First of all, Donald Trump’s claim that the whistleblower is “highly partisan” is based on nothing in particular, since the identity of the person who filed the report is still unknown, except to a very small number of persons. Given how hard Trump has worked to weed out dissenters and to surround himself with nothing but the most ardent loyalists, it is somewhat unlikely that an agent of the “Radical Left” had access to the information that forms the basis of the urgent complaint.

Furthermore, the Inspector General of the Intelligence Community, Michael Atkinson, is a Trump appointee, and he deemed the whistleblower complaint to be “credible” and “of urgent concern.” It should be clear to anyone with a working mind that a situation in which the person heading the nation’s executive branch is suspected of having engaged in flagrant misconduct is not a partisan matter – it is a situation that every American should want to see investigated. Donald Trump’s supporters seem to disagree with that, however, and they are basing their objections against the release of the whistleblower’s report to Congress on two main arguments.

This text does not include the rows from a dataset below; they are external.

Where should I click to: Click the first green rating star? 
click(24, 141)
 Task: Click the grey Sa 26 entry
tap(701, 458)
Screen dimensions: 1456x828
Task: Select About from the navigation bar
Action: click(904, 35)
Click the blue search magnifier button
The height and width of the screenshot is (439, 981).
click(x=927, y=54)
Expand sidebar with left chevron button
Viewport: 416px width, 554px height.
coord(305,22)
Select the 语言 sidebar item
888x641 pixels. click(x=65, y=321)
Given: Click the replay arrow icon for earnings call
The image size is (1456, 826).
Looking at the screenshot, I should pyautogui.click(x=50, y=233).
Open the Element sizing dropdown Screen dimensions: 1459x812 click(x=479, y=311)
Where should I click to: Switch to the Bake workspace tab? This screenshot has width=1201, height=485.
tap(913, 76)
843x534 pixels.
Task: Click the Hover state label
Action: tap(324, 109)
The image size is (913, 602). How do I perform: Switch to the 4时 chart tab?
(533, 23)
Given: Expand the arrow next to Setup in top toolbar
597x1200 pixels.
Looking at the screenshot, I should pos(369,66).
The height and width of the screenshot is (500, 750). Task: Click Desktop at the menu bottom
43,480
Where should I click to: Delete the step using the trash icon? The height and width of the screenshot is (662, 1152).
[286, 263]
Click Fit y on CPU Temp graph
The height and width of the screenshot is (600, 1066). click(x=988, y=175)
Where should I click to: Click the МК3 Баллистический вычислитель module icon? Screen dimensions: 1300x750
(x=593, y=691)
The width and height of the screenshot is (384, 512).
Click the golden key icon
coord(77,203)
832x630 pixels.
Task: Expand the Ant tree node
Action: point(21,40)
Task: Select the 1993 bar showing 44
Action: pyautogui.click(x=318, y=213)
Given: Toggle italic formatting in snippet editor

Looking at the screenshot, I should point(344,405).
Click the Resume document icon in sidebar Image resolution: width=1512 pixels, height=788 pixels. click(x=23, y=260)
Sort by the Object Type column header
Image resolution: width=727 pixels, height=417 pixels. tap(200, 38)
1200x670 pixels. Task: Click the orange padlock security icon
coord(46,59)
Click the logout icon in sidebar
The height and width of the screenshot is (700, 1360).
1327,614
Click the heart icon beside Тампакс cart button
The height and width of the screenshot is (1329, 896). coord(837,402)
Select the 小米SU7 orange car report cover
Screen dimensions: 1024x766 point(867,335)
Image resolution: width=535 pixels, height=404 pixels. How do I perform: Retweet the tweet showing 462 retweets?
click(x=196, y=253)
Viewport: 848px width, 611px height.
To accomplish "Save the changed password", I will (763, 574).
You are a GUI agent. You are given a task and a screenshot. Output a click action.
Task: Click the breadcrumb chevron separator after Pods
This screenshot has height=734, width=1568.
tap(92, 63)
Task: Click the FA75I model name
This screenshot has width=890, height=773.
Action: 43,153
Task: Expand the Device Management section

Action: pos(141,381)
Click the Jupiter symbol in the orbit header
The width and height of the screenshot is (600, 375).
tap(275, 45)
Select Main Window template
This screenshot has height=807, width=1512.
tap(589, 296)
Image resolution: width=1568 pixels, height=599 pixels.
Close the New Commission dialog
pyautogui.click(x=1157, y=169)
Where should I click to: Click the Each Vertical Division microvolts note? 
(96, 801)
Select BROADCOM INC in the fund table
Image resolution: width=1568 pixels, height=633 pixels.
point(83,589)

Argument number one was laid out by Phil Mudd in a spittle-flecked interview with Chris Cuomo in which the former CIA analyst shouted that it was “not the responsibility of the intel guys to go police the president and go snitch on him to the Congress. Ridiculous!” Mudd’s mischaracterization of a member of the intelligence community who had followed legal protocol to lodge a complaint about serious misconduct as a snitch was happily picked up by Tucker Carlson’s Daily Caller which proceeded to make it the headline of one of its articles. We are now at the point, apparently, where the clerk who sets off the alarm during a bank robbery gets blamed, and not the bank robber.

The other line of argumentation is that the president can say anything and make any promise to a foreign head of state that he sees fit. “He can say what he wants, Chris,” Phil Mudd told Cuomo on live television, and many other pro-Trump commenters are echoing this notion. Trump and his supporters are drunk on an interpretation of Article II that gives the president unlimited power and indeed places him above the laws of the land. They have thus progressed from Trump’s infamous quote that he could shoot somebody in the middle of Fifth Avenue and not lose any votes to saying that he could shoot someone and not be criminally charged.

Quite tellingly, none of the comments made by Trump’s sycophants address the substance of the whistleblower’s complaint – namely, the allegation that Donald Trump tried to horse-trade U.S. taxpayer money in the shape of security aid to Ukraine for help with his personal re-election campaign. According to Former DOJ chief spokesperson Matthew Miller – now an MSNBC justice and security analyst – that is “about as high a crime and misdemeanor as one can imagine.”